>> start RECORD LIST

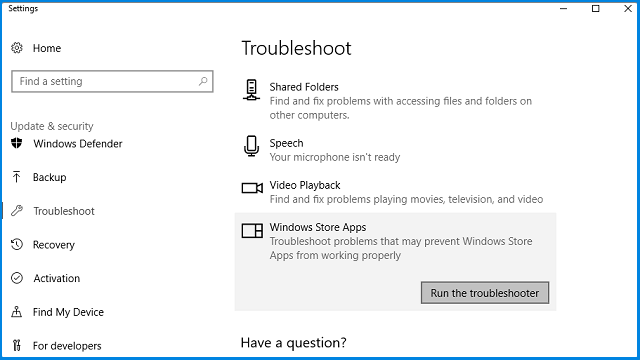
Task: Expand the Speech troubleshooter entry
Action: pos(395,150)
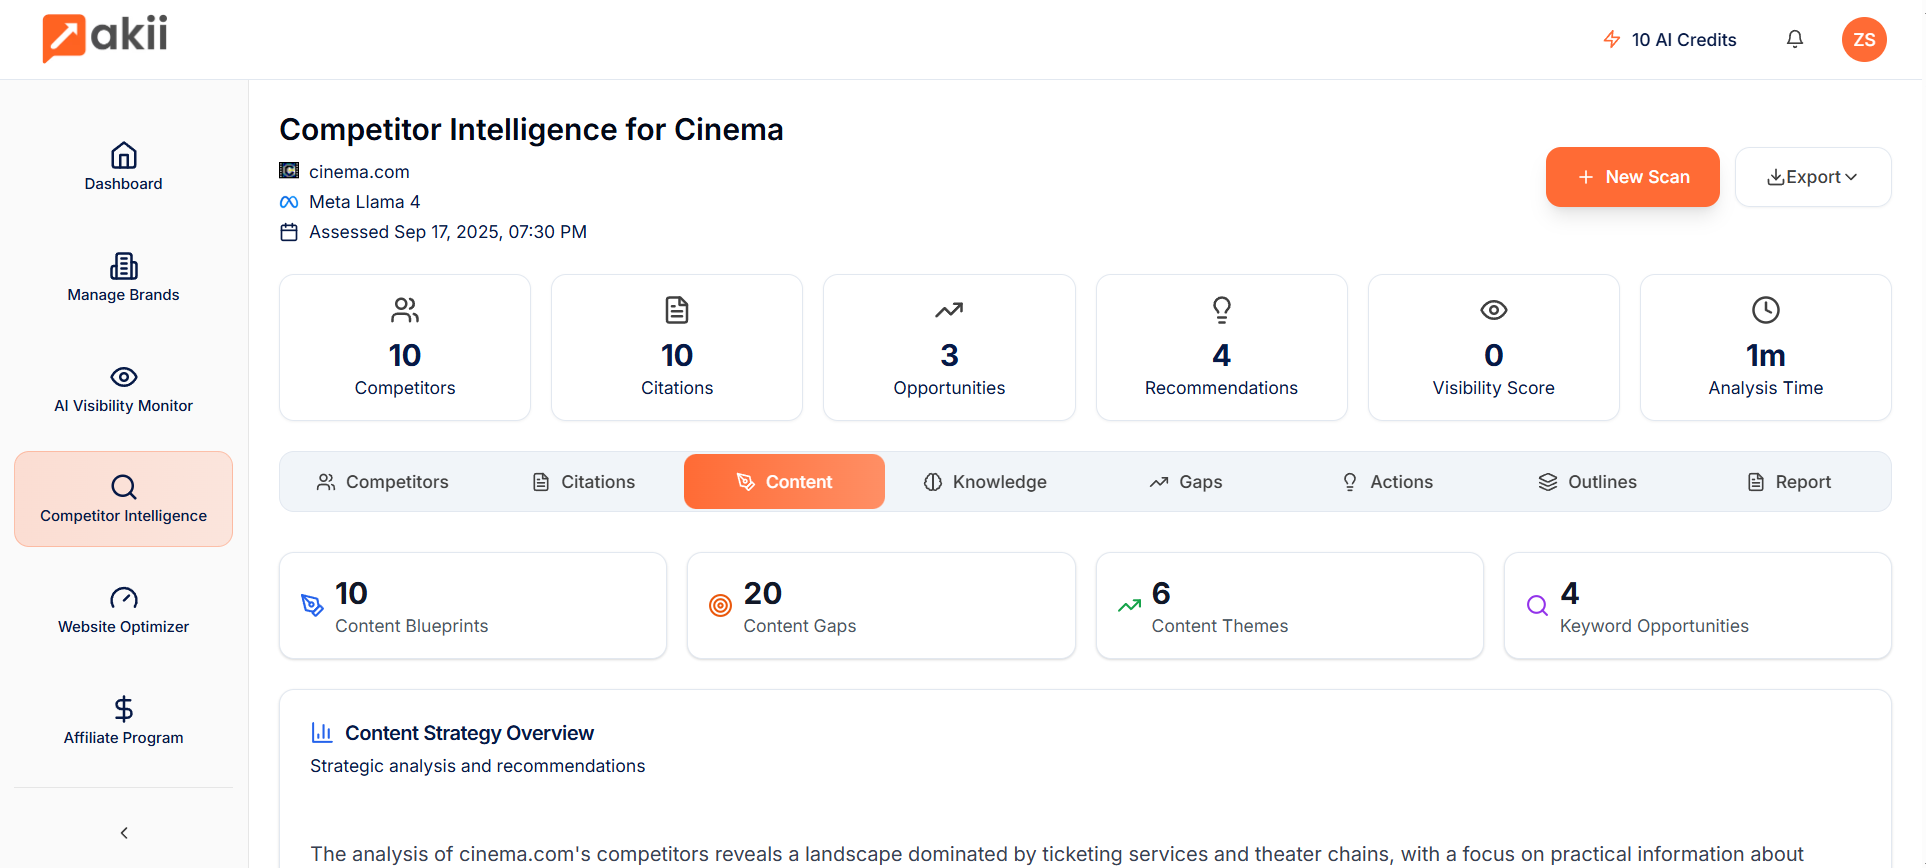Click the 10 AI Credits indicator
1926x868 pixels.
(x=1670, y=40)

>> end RECORD LIST

▶ WRITTEN TASK
Could you reproduce the lines of the records above word for word, leaving out the pictures?

▶ THE RESPONSE
Task: Expand the Speech troubleshooter entry
Action: pos(395,150)
Click the 10 AI Credits indicator
1926x868 pixels.
(x=1670, y=40)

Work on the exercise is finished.